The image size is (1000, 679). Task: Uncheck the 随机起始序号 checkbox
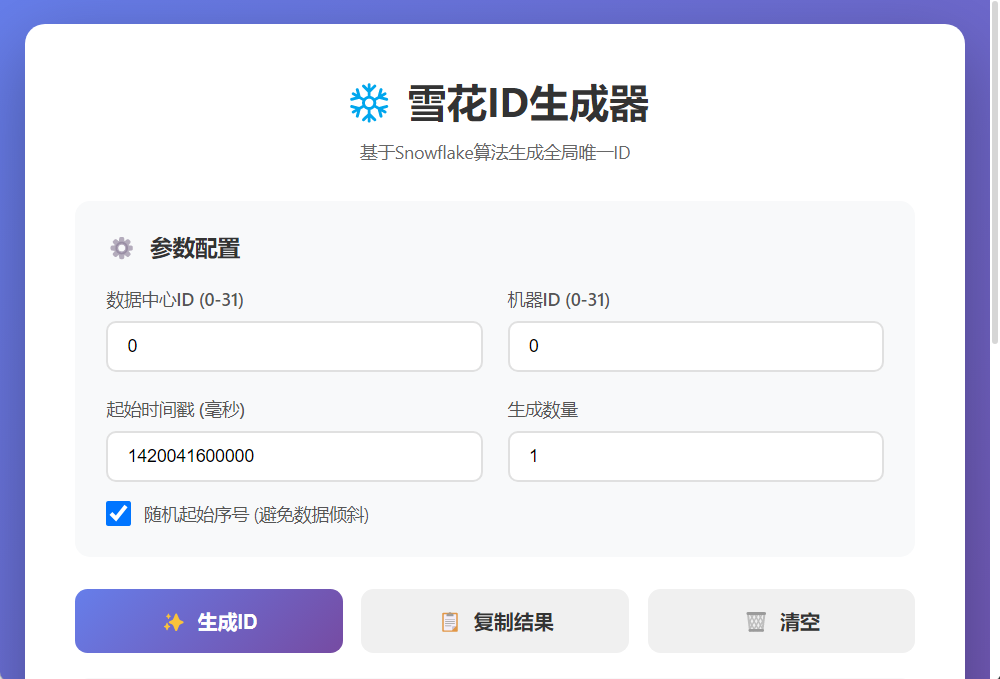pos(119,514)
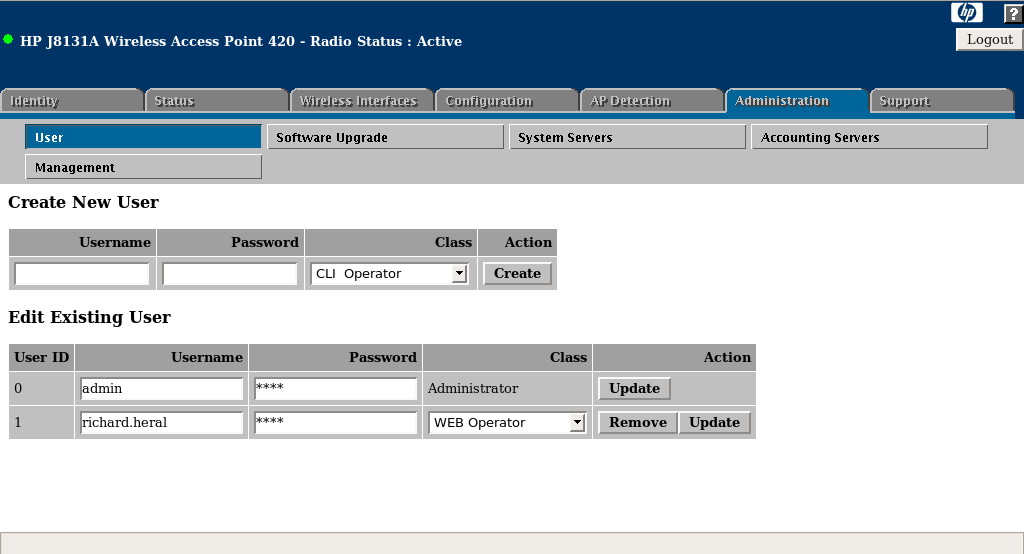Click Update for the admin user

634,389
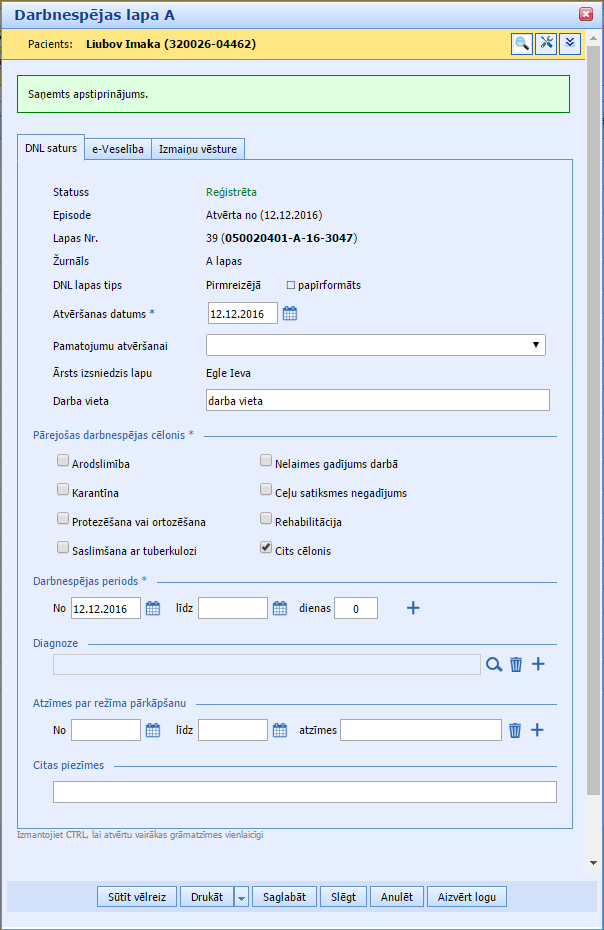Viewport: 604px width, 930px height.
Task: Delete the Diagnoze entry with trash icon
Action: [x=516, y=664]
· · · ·
--- TASK DIRECTIONS ---
Although the records contain pictures, only the text should be copied, exactly as it stands.

--- TASK RESULT ---
The image size is (1000, 679). Task: Uncheck the 随机起始序号 checkbox
pos(119,514)
Click Update for the admin user

634,389
Viewport: 604px width, 930px height.
Task: Delete the Diagnoze entry with trash icon
Action: [x=516, y=664]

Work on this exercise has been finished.